Exercise: Below is a set of entries. Reproduce exactly the lines from the one containing "Open the Start Date calendar picker icon" through the end, both included.

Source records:
========

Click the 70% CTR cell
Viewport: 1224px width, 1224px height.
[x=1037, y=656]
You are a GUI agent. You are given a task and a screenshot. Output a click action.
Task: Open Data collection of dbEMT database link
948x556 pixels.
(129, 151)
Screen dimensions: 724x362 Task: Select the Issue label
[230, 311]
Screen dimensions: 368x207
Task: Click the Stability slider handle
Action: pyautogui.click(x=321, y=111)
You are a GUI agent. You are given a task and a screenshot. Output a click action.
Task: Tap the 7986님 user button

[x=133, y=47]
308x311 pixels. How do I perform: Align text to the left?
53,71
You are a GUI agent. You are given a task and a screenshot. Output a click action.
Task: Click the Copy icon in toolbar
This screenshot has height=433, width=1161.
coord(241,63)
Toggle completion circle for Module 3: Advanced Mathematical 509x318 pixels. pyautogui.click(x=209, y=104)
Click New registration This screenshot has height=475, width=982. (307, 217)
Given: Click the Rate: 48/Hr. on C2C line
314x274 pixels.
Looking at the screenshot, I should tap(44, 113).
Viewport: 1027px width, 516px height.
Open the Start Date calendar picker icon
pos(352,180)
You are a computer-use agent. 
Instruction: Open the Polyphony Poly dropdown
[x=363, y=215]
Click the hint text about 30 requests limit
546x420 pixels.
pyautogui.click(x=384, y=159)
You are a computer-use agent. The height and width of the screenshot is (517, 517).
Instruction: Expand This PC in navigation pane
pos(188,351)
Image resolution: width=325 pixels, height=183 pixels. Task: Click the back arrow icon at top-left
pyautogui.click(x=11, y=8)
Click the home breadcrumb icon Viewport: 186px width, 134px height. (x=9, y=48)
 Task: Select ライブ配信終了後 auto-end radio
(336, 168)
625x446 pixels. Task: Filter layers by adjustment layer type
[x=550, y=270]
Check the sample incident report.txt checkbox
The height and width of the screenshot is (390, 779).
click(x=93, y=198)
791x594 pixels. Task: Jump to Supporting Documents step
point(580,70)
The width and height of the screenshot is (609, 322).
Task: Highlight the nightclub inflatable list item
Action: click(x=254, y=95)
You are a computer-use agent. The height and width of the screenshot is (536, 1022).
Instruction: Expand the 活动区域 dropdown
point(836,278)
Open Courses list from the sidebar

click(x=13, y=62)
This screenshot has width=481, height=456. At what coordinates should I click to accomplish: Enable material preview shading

========

Written answer:
Open the Start Date calendar picker icon
pos(352,180)
You are a computer-use agent. 
Instruction: Open the Polyphony Poly dropdown
[x=363, y=215]
Click the hint text about 30 requests limit
546x420 pixels.
pyautogui.click(x=384, y=159)
You are a computer-use agent. The height and width of the screenshot is (517, 517).
Instruction: Expand This PC in navigation pane
pos(188,351)
Image resolution: width=325 pixels, height=183 pixels. Task: Click the back arrow icon at top-left
pyautogui.click(x=11, y=8)
Click the home breadcrumb icon Viewport: 186px width, 134px height. (x=9, y=48)
 Task: Select ライブ配信終了後 auto-end radio
(336, 168)
625x446 pixels. Task: Filter layers by adjustment layer type
[x=550, y=270]
Check the sample incident report.txt checkbox
The height and width of the screenshot is (390, 779).
click(x=93, y=198)
791x594 pixels. Task: Jump to Supporting Documents step
point(580,70)
The width and height of the screenshot is (609, 322).
Task: Highlight the nightclub inflatable list item
Action: click(x=254, y=95)
You are a computer-use agent. The height and width of the screenshot is (536, 1022).
Instruction: Expand the 活动区域 dropdown
point(836,278)
Open Courses list from the sidebar

click(x=13, y=62)
This screenshot has width=481, height=456. At what coordinates should I click to accomplish: Enable material preview shading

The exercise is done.